=== Available data ===

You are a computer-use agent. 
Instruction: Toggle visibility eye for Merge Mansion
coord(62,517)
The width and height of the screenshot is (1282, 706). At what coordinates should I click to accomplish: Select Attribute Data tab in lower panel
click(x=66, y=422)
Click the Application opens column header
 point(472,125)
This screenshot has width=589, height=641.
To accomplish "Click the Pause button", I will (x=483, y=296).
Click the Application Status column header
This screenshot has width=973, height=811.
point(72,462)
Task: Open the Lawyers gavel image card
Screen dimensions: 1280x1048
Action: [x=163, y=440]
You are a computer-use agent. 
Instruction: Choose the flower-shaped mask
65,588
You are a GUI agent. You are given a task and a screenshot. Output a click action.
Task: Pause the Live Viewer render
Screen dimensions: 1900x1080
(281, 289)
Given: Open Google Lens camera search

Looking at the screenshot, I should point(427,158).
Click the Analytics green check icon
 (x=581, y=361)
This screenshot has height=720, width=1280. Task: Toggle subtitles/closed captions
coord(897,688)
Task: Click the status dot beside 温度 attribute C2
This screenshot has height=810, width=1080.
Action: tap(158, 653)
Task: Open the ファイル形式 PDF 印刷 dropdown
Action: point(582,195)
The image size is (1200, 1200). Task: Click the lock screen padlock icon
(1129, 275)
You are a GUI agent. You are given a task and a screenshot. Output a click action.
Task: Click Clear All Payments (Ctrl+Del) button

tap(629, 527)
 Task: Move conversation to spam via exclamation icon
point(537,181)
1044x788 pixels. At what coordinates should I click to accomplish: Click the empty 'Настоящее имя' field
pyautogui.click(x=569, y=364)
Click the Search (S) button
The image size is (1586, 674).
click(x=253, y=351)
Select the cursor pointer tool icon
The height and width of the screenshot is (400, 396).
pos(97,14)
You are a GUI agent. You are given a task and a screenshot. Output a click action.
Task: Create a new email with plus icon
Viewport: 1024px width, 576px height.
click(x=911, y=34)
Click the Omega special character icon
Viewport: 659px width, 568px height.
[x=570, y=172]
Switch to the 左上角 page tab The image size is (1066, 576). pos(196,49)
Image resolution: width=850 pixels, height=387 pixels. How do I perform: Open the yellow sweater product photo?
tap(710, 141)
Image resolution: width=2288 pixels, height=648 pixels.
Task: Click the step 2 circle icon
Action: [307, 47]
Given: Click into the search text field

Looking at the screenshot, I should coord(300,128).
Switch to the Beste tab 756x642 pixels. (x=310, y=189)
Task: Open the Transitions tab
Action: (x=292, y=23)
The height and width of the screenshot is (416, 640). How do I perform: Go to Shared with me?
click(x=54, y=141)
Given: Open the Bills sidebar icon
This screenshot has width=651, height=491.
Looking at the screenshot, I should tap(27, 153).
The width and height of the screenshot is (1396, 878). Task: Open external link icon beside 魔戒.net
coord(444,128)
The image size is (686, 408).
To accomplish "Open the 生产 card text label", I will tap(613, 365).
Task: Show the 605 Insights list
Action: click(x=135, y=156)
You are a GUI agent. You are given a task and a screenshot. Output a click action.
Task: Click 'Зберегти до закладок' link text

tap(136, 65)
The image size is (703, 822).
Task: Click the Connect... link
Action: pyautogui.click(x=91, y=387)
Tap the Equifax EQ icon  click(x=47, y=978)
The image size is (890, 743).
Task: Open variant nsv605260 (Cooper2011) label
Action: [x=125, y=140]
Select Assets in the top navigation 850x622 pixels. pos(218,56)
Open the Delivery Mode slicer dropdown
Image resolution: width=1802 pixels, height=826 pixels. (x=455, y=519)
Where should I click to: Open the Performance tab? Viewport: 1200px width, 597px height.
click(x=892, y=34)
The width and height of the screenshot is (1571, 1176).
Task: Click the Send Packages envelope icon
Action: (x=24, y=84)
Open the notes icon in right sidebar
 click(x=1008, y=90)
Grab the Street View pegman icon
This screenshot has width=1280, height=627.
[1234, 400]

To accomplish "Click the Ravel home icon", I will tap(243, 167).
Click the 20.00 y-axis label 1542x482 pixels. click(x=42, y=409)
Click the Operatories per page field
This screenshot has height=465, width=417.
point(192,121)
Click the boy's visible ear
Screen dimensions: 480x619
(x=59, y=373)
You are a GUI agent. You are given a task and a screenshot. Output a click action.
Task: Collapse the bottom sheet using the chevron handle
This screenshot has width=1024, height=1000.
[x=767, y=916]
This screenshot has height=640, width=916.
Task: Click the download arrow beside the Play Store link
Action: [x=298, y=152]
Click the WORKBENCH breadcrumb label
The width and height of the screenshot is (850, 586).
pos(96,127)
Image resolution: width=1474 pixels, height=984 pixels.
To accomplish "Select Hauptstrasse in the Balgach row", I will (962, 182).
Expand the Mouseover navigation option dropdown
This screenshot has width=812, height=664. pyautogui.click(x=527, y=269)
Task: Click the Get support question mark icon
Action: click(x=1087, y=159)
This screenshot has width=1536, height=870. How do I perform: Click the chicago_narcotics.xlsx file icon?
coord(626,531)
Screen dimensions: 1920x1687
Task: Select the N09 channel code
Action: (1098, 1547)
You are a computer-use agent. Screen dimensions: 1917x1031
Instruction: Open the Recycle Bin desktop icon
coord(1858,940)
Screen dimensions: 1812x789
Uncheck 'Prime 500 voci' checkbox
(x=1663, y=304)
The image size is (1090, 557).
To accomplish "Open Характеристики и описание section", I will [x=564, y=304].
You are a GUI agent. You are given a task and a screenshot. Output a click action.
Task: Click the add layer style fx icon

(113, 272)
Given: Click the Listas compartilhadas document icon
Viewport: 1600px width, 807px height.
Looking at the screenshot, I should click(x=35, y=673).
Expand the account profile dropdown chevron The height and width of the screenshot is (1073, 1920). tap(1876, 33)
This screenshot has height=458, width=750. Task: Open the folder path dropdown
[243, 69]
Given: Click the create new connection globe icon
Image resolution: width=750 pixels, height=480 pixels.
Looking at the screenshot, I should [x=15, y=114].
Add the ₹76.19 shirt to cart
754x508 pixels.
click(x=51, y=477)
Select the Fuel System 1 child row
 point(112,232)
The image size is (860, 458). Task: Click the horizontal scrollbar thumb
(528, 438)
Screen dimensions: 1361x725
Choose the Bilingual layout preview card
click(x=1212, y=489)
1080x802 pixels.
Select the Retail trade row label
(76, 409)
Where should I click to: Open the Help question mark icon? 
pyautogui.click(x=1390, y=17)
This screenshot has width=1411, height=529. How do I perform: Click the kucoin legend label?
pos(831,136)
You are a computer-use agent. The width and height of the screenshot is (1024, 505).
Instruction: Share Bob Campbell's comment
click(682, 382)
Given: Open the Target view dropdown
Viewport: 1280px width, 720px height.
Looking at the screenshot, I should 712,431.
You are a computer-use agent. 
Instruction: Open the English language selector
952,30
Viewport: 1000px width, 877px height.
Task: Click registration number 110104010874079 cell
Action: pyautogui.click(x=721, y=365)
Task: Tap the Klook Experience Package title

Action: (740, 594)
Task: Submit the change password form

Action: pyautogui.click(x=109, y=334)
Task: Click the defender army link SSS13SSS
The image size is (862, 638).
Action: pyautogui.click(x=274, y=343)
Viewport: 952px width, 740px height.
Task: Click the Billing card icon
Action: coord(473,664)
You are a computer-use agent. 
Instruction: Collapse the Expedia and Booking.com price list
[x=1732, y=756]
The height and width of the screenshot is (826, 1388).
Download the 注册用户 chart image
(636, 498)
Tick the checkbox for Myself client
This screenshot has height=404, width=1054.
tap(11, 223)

===

Task requirements: In the records above, find every line with the word "chevron" and copy it.

Written answer:
Task: Collapse the bottom sheet using the chevron handle
Expand the account profile dropdown chevron The height and width of the screenshot is (1073, 1920). tap(1876, 33)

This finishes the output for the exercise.